Text and item location entries:

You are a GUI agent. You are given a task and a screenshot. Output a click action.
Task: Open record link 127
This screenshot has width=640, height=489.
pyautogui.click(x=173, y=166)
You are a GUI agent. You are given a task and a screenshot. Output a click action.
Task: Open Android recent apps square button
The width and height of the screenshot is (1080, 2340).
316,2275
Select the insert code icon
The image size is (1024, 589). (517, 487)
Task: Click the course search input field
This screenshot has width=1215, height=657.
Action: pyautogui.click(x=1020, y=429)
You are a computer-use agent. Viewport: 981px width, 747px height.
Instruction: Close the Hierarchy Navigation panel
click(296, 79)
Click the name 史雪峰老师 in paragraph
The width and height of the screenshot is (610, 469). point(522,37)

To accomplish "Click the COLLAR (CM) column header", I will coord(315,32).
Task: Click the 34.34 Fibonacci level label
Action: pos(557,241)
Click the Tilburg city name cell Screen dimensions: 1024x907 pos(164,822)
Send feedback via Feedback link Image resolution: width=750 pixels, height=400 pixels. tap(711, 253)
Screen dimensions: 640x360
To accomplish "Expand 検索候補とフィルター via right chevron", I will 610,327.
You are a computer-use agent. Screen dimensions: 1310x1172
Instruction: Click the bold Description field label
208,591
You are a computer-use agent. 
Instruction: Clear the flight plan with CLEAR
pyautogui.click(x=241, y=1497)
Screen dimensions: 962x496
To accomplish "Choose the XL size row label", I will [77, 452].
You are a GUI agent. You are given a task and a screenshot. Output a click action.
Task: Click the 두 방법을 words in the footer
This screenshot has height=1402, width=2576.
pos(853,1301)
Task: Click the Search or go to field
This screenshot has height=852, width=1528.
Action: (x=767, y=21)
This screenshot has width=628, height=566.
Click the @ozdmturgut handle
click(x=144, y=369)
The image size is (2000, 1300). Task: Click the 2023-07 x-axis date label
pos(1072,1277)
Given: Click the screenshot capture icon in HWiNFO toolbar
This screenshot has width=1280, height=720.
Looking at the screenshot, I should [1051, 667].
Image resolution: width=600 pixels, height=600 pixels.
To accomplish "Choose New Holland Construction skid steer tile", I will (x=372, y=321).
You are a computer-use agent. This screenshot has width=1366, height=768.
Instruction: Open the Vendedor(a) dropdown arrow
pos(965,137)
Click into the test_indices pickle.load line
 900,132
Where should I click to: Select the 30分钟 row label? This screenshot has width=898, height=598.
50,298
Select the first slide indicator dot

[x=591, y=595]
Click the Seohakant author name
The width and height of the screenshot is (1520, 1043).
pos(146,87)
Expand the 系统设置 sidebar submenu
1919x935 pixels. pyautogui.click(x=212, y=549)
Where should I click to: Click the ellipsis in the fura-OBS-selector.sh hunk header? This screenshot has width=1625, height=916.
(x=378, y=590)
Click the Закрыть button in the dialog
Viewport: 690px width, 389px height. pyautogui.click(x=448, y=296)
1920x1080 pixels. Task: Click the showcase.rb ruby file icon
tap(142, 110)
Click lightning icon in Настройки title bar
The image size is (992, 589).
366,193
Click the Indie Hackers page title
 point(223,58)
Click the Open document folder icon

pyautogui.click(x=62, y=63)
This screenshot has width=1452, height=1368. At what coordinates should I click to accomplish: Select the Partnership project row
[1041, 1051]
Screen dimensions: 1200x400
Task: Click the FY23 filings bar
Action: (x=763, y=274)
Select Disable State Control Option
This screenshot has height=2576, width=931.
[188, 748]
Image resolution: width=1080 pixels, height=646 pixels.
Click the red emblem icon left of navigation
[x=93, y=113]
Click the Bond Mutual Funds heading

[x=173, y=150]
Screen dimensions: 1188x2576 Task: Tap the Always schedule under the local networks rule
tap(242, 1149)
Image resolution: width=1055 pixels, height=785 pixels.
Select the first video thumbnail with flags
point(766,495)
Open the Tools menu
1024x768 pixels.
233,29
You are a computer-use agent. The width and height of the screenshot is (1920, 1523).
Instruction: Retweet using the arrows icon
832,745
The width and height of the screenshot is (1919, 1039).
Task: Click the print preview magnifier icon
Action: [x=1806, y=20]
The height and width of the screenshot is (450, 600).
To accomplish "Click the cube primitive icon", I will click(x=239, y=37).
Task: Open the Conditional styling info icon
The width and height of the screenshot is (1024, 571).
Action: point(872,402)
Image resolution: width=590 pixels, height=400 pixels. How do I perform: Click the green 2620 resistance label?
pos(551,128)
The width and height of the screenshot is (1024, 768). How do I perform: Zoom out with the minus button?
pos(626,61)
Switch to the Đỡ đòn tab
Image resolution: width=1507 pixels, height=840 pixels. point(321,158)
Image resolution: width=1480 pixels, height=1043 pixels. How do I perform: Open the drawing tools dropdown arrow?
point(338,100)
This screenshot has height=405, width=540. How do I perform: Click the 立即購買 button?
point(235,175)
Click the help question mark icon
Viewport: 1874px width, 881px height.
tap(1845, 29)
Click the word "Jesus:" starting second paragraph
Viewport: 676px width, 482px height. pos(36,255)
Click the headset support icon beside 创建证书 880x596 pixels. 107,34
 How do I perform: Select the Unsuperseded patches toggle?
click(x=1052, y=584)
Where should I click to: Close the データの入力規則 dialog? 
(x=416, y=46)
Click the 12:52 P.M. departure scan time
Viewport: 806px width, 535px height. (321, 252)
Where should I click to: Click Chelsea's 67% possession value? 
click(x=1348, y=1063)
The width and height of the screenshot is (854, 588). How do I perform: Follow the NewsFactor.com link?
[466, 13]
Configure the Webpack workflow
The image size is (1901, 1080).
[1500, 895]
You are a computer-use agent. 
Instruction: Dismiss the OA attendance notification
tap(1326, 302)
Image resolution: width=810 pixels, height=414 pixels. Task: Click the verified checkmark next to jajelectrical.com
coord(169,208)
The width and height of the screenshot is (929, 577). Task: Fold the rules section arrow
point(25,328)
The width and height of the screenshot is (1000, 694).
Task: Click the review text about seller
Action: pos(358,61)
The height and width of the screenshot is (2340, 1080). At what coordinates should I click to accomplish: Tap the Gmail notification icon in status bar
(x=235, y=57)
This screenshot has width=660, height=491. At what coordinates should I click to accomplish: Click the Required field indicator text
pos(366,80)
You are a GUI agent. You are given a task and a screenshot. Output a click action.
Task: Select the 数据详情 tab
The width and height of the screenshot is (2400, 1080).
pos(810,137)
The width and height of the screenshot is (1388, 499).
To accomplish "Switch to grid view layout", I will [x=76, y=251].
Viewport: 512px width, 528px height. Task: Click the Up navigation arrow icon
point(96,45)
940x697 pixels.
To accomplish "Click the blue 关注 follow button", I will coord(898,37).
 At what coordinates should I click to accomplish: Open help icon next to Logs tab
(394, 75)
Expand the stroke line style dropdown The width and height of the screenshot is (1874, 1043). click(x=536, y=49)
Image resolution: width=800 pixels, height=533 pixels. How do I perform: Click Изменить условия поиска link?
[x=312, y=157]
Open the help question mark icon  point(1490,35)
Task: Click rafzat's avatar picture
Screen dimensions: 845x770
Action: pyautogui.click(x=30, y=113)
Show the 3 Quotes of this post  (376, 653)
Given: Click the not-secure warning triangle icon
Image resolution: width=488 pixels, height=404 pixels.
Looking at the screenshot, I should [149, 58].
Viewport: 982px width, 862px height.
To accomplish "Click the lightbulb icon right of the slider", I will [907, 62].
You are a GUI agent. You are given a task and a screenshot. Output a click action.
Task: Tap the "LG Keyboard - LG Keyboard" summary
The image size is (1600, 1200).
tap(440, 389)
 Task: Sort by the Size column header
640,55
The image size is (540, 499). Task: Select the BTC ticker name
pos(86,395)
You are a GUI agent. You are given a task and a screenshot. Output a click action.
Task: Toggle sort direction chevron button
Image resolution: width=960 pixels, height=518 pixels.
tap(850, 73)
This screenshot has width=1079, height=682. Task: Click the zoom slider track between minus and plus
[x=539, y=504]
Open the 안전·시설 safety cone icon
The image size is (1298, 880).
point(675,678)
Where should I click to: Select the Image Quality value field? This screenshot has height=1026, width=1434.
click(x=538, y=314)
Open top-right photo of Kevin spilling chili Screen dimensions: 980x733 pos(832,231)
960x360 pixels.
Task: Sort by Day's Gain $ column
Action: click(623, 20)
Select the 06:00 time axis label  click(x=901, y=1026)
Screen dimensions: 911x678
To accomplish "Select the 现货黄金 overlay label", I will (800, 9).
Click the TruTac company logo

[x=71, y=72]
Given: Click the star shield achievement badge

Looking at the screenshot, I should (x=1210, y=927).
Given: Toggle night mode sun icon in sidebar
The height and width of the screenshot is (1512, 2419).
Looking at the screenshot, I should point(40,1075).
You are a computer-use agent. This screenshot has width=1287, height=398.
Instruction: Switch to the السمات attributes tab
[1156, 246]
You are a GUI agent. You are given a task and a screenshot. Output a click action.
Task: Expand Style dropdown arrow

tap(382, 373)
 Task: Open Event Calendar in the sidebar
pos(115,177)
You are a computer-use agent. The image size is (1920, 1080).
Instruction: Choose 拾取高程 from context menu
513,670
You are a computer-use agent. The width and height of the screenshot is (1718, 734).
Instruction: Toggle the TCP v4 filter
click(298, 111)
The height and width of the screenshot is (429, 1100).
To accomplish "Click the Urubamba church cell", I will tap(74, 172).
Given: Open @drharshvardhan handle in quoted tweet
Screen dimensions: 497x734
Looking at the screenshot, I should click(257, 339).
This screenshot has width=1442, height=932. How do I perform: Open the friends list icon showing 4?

» **Stated goal**
Present the lines of the material as a Markdown table with the columns Row and Text. Start at the beginning of the material and go on through the line containing "pyautogui.click(x=173, y=166)", leaving out blank lines.

» **Answer to the task**
| Row | Text |
|---|---|
| 1 | You are a GUI agent. You are given a task and a screenshot. Output a click action. |
| 2 | Task: Open record link 127 |
| 3 | This screenshot has width=640, height=489. |
| 4 | pyautogui.click(x=173, y=166) |